In another article, a few weeks ago now, I talked about the phases I was experiencing here in the USA as an International Student. Indeed, first, I experienced a honeymoon, then discernment, and finally, conscience. In this last phase I was in at the time, I was talking about the fact that I still liked it here, but that I realized that I do not belong here, because I do not feel 100 percent connected to the culture.
Well, there is more now. At the end of my article, I was asking myself if there would be more phases, and I am now right in the middle of a new one. Which is commonly called homesickness.

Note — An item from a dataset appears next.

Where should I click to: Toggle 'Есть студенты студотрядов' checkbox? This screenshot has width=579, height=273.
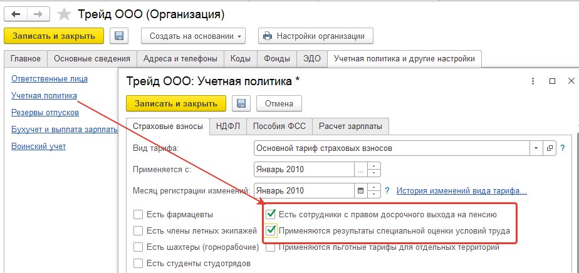click(138, 264)
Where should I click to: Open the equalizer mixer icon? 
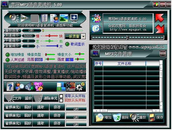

Actually, I have never felt so bad since the moment I came here, and I do not know what to do : It has been two weeks now that a very bad feeling has been growing inside of me. I am trying to fight it: I have a social life here, I have friends. I can still listen to French music and call my loved ones when I miss them. But still, I experience homesickness, and it’s killing me!
For all of you who want to live abroad, I can assure you that this moment will come, at one moment or another. It can be long or short, it can be at the beginning of your stay, or in the middle of it.
To be honest, I already lived abroad, so I knew it would eventually happen again here. But I figured, as living in the USA was my childhood dream, that I would maybe be spared. I was wrong: it is actually the worst homesickness I ever experienced, out of the three expatriations I’ve done.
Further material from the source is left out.